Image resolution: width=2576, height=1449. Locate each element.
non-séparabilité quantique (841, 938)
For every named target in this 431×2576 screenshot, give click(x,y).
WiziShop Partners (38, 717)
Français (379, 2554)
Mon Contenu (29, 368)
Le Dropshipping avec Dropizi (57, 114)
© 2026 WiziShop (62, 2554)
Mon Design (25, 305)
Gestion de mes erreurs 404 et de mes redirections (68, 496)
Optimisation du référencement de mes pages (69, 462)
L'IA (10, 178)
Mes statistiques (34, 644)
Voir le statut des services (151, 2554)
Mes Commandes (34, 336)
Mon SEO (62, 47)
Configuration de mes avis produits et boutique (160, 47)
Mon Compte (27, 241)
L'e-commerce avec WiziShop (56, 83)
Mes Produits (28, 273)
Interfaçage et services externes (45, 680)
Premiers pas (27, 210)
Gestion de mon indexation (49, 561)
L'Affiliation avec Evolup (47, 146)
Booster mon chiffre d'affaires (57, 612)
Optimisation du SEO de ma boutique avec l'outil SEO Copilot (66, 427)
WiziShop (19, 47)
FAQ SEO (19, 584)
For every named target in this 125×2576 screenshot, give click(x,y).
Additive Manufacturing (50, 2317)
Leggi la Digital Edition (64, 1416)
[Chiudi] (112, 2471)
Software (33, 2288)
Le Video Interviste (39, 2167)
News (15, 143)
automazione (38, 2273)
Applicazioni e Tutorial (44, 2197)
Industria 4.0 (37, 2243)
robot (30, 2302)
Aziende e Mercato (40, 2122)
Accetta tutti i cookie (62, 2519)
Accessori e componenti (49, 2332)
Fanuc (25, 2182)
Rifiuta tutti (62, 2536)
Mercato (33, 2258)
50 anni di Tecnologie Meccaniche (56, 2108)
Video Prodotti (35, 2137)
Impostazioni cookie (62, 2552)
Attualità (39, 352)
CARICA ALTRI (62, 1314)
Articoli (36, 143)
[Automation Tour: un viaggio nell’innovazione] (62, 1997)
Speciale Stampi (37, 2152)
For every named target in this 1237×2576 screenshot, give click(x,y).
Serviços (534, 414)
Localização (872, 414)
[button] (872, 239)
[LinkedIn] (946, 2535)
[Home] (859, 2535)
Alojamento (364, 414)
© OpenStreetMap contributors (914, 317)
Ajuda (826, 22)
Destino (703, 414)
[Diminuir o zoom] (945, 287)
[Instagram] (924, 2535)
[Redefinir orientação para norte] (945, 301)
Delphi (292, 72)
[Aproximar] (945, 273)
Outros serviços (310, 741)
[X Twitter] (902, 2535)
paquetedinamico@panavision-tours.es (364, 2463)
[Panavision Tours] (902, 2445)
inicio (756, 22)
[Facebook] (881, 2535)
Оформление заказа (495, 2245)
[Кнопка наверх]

────────────────

■ What is expected ■
Every line above from the line with "Impostazioni cookie (62, 2552)" to the line with "Serviços (534, 414)", inclusive, must be returned exactly; no other line belongs in the reply.

■ Response to this task ■
Impostazioni cookie (62, 2552)
Attualità (39, 352)
CARICA ALTRI (62, 1314)
Articoli (36, 143)
[Automation Tour: un viaggio nell’innovazione] (62, 1997)
Speciale Stampi (37, 2152)
For every named target in this 1237×2576 screenshot, give click(x,y).
Serviços (534, 414)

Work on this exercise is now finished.